*How to complete this task*
Start at the line with "Equipment Info button" in the records below, stop at the line with "Navigate to Dashboard breadcrumb link", and return every line in that span exactly, the two end lines included.

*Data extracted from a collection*
════════════════
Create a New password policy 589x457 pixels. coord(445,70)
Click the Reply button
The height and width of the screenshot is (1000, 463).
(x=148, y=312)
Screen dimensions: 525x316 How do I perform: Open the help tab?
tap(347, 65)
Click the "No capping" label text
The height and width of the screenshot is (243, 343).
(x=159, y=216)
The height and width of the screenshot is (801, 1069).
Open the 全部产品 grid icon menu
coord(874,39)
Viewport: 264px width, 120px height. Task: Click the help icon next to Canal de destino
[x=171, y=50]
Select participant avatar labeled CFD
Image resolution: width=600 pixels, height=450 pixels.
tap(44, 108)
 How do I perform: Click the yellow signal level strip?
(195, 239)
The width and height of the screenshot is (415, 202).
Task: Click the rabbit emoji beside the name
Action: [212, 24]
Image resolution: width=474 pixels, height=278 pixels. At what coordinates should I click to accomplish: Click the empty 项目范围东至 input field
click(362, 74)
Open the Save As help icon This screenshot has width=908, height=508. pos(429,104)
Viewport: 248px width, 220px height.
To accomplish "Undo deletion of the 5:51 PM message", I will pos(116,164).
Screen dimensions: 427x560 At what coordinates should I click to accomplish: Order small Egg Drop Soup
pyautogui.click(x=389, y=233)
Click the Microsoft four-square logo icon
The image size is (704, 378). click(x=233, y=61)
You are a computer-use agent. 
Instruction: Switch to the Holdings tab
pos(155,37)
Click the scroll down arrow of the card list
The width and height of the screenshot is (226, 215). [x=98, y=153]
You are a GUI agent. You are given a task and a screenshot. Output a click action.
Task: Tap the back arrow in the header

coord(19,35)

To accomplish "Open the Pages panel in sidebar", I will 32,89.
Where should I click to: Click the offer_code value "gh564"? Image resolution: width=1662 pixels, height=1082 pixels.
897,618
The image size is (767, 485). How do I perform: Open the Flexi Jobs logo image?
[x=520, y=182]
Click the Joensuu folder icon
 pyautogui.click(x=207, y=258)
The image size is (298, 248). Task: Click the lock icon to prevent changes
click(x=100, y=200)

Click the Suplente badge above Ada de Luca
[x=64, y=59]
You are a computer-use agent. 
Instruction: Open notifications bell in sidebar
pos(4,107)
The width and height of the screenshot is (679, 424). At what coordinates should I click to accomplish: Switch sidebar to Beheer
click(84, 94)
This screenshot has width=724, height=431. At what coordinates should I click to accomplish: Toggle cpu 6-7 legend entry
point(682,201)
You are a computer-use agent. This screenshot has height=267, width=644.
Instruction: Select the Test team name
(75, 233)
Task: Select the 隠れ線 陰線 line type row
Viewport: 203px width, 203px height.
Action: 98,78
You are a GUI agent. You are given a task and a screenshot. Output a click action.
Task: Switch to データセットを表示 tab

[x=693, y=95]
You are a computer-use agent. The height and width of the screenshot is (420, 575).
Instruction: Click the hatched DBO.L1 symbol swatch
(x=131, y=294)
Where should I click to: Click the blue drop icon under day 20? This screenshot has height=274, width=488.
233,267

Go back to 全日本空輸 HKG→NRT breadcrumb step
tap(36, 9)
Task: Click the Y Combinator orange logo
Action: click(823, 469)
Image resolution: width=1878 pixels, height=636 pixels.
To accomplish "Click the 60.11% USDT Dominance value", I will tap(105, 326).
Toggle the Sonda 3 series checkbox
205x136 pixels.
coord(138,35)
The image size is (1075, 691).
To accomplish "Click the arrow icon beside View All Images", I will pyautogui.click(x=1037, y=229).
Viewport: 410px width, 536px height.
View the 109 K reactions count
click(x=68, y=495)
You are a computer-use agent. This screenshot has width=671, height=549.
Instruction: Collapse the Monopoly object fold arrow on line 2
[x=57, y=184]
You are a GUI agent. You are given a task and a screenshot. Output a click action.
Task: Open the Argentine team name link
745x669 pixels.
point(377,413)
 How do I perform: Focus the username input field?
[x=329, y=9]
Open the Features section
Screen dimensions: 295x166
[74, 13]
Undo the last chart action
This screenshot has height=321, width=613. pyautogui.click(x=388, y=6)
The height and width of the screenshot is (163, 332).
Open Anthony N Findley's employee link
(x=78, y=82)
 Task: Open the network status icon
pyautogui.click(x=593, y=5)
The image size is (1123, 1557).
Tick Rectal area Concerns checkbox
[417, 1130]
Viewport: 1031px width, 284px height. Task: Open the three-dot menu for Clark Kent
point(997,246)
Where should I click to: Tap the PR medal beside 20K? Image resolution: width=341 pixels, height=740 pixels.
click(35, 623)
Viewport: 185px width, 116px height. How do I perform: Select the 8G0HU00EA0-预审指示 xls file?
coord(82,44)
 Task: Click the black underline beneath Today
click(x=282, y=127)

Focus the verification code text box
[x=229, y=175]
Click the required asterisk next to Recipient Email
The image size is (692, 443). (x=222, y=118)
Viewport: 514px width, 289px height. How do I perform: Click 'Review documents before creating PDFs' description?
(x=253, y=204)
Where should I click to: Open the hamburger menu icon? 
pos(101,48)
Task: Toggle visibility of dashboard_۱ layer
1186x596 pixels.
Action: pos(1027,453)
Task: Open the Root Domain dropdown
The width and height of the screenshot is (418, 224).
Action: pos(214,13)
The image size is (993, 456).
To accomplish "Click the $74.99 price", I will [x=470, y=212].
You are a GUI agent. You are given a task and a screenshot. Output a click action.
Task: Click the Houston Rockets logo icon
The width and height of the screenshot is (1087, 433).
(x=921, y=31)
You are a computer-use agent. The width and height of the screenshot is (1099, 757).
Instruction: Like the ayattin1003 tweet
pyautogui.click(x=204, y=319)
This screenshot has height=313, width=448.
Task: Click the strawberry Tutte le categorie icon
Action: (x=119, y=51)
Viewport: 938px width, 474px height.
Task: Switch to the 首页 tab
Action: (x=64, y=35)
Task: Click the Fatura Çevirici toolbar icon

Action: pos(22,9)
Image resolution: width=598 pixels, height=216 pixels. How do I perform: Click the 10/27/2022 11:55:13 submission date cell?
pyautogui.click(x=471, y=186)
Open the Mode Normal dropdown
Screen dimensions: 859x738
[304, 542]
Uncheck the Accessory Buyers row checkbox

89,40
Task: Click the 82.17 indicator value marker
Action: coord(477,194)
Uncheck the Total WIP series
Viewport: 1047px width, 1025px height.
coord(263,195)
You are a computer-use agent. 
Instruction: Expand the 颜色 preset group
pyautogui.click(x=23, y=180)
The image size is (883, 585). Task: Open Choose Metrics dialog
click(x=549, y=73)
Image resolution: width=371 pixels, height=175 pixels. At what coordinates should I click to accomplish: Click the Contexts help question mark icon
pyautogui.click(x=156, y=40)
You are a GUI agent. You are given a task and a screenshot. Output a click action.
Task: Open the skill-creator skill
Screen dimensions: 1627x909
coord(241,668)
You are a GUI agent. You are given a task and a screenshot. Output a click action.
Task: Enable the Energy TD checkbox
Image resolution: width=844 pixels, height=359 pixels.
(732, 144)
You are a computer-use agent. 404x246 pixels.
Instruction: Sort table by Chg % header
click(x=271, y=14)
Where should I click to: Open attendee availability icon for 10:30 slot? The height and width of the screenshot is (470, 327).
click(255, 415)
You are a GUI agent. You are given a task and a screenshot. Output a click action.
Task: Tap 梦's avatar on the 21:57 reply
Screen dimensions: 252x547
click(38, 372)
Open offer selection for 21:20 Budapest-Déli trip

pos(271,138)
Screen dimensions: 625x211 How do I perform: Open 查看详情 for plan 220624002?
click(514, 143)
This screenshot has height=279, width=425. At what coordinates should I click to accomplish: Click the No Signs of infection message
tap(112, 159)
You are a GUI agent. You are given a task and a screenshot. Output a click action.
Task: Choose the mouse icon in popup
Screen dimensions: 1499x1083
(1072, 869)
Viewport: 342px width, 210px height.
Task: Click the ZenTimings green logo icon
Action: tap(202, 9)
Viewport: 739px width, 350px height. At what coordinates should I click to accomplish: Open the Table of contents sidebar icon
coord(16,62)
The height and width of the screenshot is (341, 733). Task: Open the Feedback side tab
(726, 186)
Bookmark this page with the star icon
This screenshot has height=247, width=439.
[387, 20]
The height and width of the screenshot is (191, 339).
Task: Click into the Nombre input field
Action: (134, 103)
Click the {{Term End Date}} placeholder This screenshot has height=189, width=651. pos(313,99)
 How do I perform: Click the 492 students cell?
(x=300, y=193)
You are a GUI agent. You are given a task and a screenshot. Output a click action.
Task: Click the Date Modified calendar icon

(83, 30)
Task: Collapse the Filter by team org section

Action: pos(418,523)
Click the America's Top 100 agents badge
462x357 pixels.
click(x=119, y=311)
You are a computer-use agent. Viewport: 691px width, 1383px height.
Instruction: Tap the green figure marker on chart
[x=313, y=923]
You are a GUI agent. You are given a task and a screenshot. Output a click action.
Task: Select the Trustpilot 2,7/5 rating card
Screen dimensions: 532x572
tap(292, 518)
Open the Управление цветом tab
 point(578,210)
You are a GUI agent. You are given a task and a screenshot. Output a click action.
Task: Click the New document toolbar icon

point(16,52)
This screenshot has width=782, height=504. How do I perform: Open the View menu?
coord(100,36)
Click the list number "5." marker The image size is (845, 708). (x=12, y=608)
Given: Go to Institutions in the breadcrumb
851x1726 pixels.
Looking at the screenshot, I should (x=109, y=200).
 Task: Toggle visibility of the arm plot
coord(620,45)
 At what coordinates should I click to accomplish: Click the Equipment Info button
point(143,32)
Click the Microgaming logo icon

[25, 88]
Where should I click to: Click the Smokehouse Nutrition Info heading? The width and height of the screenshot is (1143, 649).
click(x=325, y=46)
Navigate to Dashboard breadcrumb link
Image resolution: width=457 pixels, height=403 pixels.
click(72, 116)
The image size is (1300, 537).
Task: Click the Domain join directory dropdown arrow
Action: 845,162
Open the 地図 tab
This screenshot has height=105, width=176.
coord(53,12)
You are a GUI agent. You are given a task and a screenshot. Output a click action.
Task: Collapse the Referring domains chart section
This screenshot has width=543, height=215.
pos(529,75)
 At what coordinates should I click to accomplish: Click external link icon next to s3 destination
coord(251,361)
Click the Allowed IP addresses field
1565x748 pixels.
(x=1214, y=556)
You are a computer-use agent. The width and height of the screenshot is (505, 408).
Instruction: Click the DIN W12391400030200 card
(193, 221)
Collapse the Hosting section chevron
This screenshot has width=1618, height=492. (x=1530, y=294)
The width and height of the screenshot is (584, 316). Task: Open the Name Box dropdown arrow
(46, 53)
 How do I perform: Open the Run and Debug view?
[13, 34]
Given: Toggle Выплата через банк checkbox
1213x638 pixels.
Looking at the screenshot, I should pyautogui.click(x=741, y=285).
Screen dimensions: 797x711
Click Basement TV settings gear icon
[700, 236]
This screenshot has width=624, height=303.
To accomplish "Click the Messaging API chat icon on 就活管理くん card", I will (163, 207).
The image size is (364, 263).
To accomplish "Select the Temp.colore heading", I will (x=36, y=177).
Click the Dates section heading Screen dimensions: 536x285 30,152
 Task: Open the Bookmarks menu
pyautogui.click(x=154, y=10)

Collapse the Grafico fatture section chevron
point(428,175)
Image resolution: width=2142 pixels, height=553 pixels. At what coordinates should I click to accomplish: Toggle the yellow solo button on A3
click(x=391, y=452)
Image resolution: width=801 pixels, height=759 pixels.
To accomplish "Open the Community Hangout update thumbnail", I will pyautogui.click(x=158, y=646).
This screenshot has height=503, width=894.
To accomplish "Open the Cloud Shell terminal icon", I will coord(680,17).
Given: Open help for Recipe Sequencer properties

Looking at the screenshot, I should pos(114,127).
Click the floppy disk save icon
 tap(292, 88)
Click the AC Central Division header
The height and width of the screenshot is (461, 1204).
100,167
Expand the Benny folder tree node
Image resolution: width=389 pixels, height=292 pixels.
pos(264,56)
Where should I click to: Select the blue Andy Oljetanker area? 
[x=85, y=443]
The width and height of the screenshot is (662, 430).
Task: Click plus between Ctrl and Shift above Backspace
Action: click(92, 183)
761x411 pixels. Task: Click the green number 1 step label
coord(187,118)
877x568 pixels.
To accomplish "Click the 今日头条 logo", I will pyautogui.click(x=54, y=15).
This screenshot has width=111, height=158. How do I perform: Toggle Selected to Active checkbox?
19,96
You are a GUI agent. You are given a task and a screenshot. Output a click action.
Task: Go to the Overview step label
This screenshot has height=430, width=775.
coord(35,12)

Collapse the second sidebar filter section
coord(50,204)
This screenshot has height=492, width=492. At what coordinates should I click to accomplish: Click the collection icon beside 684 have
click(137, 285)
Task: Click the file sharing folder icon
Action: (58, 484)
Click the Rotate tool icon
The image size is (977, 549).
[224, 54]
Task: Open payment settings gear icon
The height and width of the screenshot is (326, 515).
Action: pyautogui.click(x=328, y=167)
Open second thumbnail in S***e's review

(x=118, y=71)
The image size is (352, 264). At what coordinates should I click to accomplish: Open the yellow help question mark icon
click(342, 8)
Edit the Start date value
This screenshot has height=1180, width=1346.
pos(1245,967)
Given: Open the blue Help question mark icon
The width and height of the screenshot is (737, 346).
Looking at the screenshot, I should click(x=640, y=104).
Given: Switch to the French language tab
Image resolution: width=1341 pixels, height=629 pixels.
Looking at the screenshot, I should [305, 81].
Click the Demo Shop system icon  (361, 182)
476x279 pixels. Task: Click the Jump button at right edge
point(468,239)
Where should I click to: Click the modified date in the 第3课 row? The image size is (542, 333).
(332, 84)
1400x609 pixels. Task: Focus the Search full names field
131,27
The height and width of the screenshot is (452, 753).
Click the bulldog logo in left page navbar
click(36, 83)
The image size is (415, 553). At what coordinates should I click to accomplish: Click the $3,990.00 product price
════════════════
*Written answer*
 At what coordinates should I click to accomplish: Click the Equipment Info button
point(143,32)
Click the Microgaming logo icon

[25, 88]
Where should I click to: Click the Smokehouse Nutrition Info heading? The width and height of the screenshot is (1143, 649).
click(x=325, y=46)
Navigate to Dashboard breadcrumb link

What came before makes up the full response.